Start of Materials provided
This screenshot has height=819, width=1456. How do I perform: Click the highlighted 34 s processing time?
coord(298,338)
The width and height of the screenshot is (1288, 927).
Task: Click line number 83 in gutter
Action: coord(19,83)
End of Materials provided
Start of Materials provided
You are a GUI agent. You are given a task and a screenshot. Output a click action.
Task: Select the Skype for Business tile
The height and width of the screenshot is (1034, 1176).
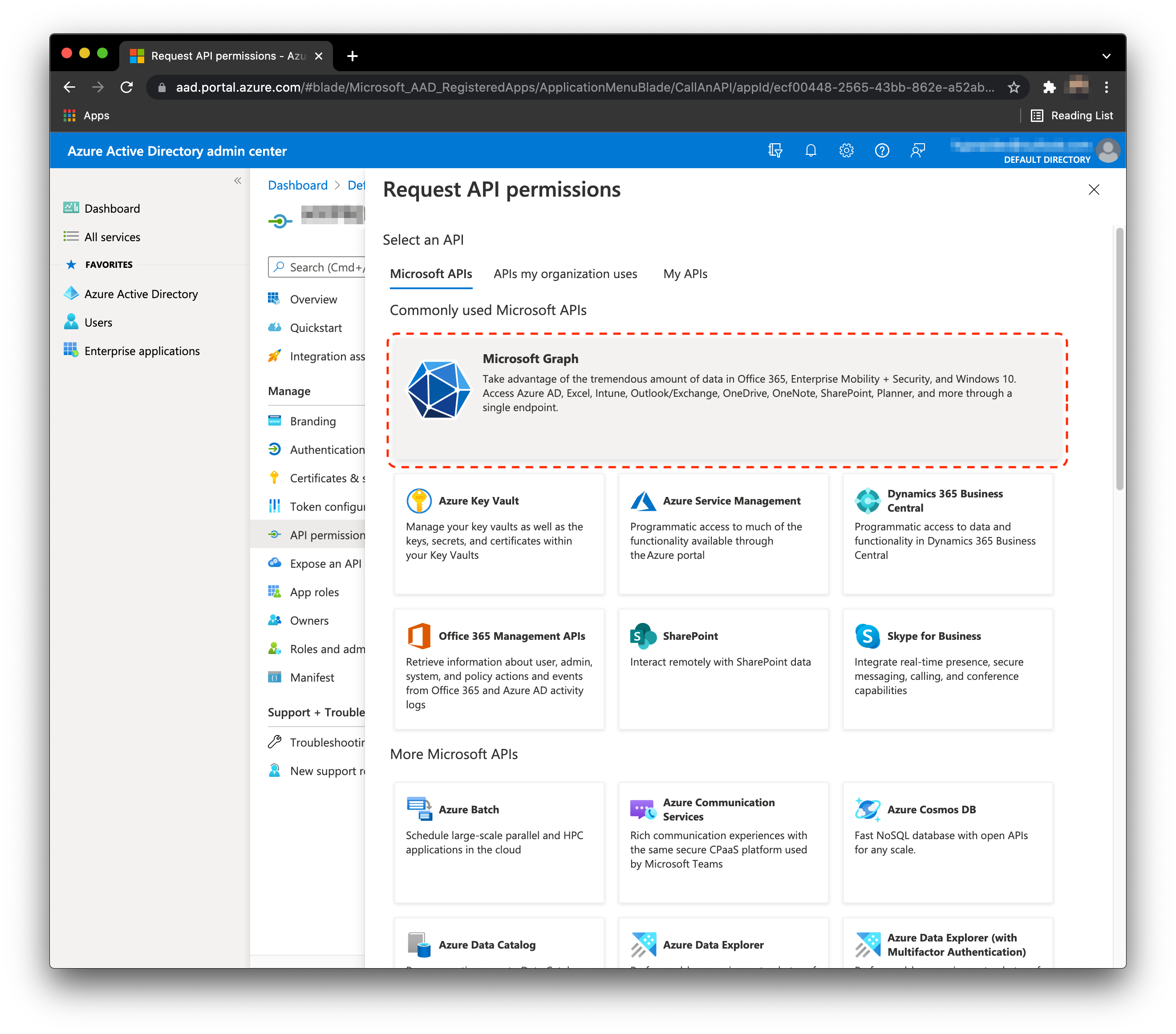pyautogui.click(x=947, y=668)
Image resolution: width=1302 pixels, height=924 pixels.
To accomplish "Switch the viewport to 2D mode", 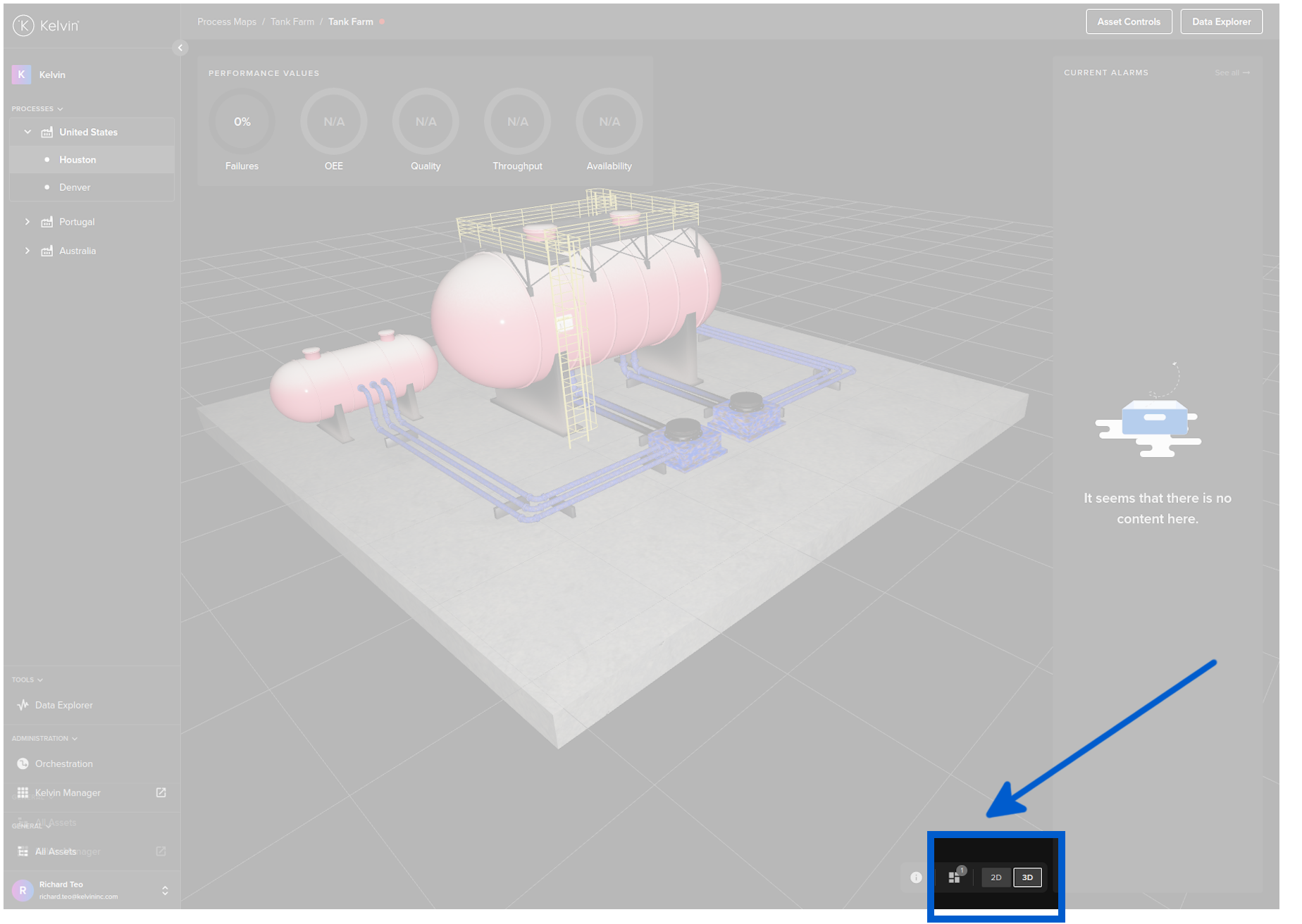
End of Materials provided
◆ **Exercise**
Copy word for word the span of the records above that begins at the line with "Image resolution: width=1302" and ends at the line with "the viewport to", including those two lines but not the pictures.

◆ **Reply**
Image resolution: width=1302 pixels, height=924 pixels.
To accomplish "Switch the viewport to 2D mode", 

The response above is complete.